How to Prepare a Machine Learning Dataset using Tkinter (Python)

Here is the link for the Instagram Kaggle dataset: https://www.kaggle.com/datasets/shmalex/instagram-images/data

If you just want to see the code/what I did, scroll down to "The Solution".

Intro

I recently completed the Zero to Mastery Machine Learning/Data Science course (no affiliation) and was wondering what to do next. The advice from the instructor was to take the fundamentals that I'd learned in the course and apply them by building my own machine learning project. Additionally, he recommended a few principles to abide by when choosing a project:

  • The project should interest you

  • It should help you learn something

  • You should be able to tell a story about it afterwards

  • Look for the crossover - take one of your skills/interests (in this case, machine learning) and pair it with another

Using these principles to guide me and being the ridiculous Casanova that I am, I decided to tackle a rather ambitious project (at least, I think so): a Tinder bot. Not just a regular Tinder bot that auto-swipes right on everybody (that's easy), but an intelligent Tinder bot that swipes according to my own preferences, and then even has conversations with my matches to set up dates (supervised by me of course - this is all just for fun/to practice ML, not to actually completely automate my dating life).

The Data

The first step of the project is to train a machine learning model to classify pictures of women according to my preferences - "Yes"/swipe right, or "No"/swipe left. To do this, I would need lots of pictures of women, and then labels for them based on my preferences. But where to get lots of pictures of women?

Even though there's a trillion images of women on the internet, getting them into a nice, clean dataset isn't as easy as it seems. For starters, most of the images are hosted on sites that either have policies or active defense mechanisms against any sort of program/bot that downloads their images (and saving a few thousand images to my hard drive manually isn't something I was about to attempt).

Furthermore, an "image of a woman" is pretty vague. Many of the images that meet that definition aren't close to what you'd actually encounter while perusing an online dating app like Tinder. And even though this is my first real project, I want my model to be good (eg, accurate). And to get that, I have to have better data.

The first image set I found that had promise was this one here: https://www.kaggle.com/datasets/playlist/men-women-classification. It's a dataset with a bunch of men, women, and children designed to train a model on telling male from female.

While it was a start, it had a couple problems.
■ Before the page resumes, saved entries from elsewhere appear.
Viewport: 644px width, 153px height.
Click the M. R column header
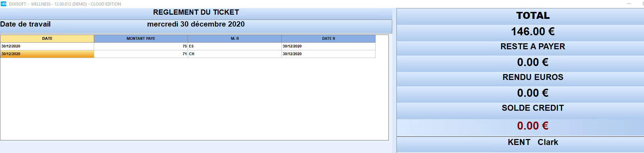pos(235,38)
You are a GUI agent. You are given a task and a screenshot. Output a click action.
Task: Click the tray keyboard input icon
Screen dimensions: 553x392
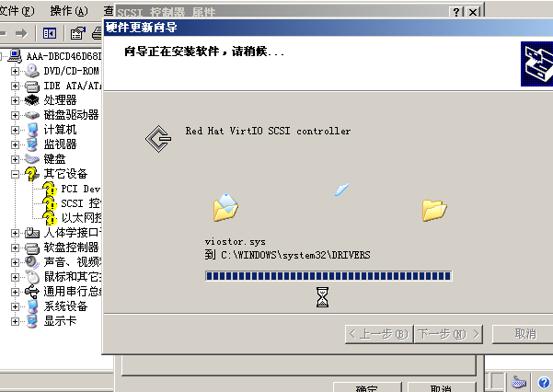[x=519, y=382]
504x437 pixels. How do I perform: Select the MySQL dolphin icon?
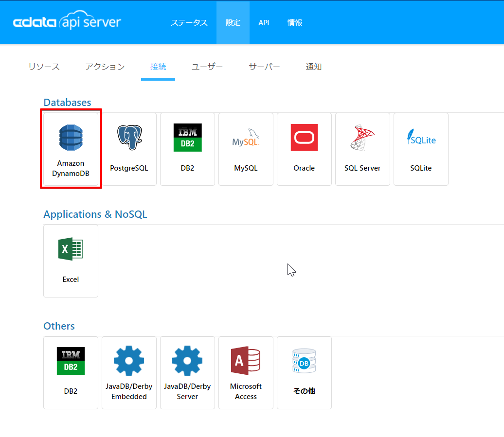click(x=246, y=138)
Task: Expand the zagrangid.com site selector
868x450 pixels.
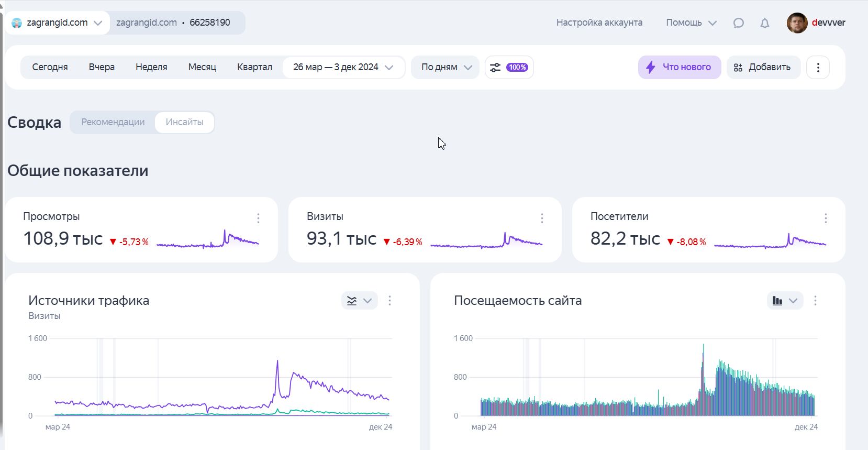Action: [57, 23]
First, the images weren't usually of the style one would find in an online dating profile (selfies, selfies with friends, Instagram-style photos, etc). Most of the photos are professional-style photos of the type you'd find in magazine ads, photo shoots etc. Many of them have text overlaying them.

A second problem is that many of them are either of celebrities or taken directly from clips of movies/shows, which hardly mimics the selfie-laden profiles of Tinder. There are an inordinate number of Wonder Woman/superhero pictures (mostly Gal Gadot), such that the model would be trained to predict that any girl in a costume is my dream match.
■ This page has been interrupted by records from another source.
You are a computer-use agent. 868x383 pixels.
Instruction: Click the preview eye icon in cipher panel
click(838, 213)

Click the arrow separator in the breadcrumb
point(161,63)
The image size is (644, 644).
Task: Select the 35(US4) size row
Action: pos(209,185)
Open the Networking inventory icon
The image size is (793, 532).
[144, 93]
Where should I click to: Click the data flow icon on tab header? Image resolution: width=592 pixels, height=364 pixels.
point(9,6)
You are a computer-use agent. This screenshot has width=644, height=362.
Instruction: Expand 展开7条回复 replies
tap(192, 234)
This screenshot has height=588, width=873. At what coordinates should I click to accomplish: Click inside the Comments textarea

I labeled this dataset and used it to initially build and train my model, but I knew I wanted something better.

I searched around the net for a while on ways to build an image dataset. Since I'm new I wasn't 100% sure what I was really looking for, but I had an idea. For a while I considered writing a script to make calls to the Tinder API such that I could just download the pictures of the profiles I swiped on (I found a tutorial to do it here: https://www.youtube.com/watch?v=xd9-aYxIGpA&ab_channel=OscarAlsingFerreira). But the Tinder API isn't public so there's no documentation on it; additionally that video was created over 6 years ago, meaning the Tinder API has definitely been updated since then and the code would need to be reworked, if it even still worked at all.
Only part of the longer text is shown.